1. ans: 1/3; PV = nRT = constant, so P = const / V.

2. ans: 610 K; rearrange PV = nRT to T = PV/nR.

3. ans: 56; mass in grams = number of moles times molecular (or atomic) mass.

4. ans: 3.2 x10²⁴; = number of moles (=300/56) times N_A.

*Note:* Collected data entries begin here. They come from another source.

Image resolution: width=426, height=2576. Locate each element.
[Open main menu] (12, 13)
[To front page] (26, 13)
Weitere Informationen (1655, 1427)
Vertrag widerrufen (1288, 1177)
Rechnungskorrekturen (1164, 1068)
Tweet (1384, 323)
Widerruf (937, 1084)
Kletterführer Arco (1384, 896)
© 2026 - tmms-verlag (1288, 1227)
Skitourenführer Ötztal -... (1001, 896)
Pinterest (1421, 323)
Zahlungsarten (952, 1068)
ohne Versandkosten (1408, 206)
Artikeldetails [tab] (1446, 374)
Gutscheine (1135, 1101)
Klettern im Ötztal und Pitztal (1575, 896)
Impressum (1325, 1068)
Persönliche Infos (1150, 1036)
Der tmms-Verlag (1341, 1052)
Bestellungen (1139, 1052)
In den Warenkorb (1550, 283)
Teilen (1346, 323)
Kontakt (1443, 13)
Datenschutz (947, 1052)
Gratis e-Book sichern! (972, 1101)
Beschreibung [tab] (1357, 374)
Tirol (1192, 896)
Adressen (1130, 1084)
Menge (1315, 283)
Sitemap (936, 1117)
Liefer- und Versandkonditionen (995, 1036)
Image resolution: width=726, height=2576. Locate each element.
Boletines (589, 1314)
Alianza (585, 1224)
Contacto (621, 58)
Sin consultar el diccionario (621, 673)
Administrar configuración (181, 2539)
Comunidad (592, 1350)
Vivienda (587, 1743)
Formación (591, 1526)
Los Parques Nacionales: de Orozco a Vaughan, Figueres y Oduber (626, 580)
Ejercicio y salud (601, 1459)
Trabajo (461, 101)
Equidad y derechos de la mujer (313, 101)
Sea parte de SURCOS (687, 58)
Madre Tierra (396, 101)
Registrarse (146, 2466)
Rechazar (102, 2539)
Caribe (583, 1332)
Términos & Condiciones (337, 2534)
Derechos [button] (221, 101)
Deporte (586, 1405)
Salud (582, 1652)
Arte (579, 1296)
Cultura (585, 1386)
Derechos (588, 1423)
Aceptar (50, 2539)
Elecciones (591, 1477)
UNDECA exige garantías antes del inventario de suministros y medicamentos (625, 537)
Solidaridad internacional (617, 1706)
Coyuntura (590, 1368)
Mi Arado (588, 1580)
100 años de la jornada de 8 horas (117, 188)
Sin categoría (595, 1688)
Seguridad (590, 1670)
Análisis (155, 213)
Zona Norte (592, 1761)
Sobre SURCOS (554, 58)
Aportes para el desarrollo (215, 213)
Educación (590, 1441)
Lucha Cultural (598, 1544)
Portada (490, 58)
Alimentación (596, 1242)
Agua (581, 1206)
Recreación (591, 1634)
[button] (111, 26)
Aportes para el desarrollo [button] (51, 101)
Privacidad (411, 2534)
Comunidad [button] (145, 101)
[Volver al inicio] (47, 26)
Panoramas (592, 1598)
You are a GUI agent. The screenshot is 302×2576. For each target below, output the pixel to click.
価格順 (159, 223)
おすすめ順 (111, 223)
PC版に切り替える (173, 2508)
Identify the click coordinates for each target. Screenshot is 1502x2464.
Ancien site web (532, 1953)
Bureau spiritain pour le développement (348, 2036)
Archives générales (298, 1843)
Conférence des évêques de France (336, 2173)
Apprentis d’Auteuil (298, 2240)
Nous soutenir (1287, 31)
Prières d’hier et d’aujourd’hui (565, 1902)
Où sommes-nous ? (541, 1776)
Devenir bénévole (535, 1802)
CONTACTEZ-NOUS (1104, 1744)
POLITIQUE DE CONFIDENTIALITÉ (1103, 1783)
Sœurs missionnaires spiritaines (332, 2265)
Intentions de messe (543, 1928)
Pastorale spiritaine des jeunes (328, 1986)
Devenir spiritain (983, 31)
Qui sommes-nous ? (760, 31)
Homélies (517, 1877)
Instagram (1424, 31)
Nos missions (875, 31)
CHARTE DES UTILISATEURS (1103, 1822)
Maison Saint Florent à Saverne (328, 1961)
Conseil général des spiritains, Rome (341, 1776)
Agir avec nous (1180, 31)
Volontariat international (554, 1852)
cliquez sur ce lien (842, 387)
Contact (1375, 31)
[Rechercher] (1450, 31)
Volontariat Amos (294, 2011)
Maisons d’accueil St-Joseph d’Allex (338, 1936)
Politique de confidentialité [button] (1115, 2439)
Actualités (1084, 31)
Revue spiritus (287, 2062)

5. ans: 335 m/s; = sqrt[3RT /.071]. The .071 is the molar mass in kg (remember to have consistent SI units).

6. ans: 4.48 ATM; the pressure changes by the ratio of temperatures (in K) 523/283.

7. ans: 3.3 x10¹²; (10^-7/760 = no. ATMs pressure)*(1 liter) /RT = no. moles, * N_A.

8. ans: 310 K; = 37+273.

9. ans: 1200 moles; PV = nRT = 4 x10⁷ is a constant. Solve for n at both temperatures (in K): n=17623,16420. The difference is the answer (rounded to an appropriate number of significant figures).

10. ans: 200 øC; total mass of air inside balloon plus cargo mass (rho_hot*V + 200) must equal displaced mass rho_cold*V. Solve for rho_hot =0.75 kg/m³. Then, T_hot = T_cold *(rho_cold/rho_hot).

11. ans: 1.4 cm; the volume expansion factor is P_deep/P_surface = (rho_water*gh + 1 ATM)/(1 ATM) (all in SI units) =2.8. The diameter expansion factor is the cube root of the volume expansion.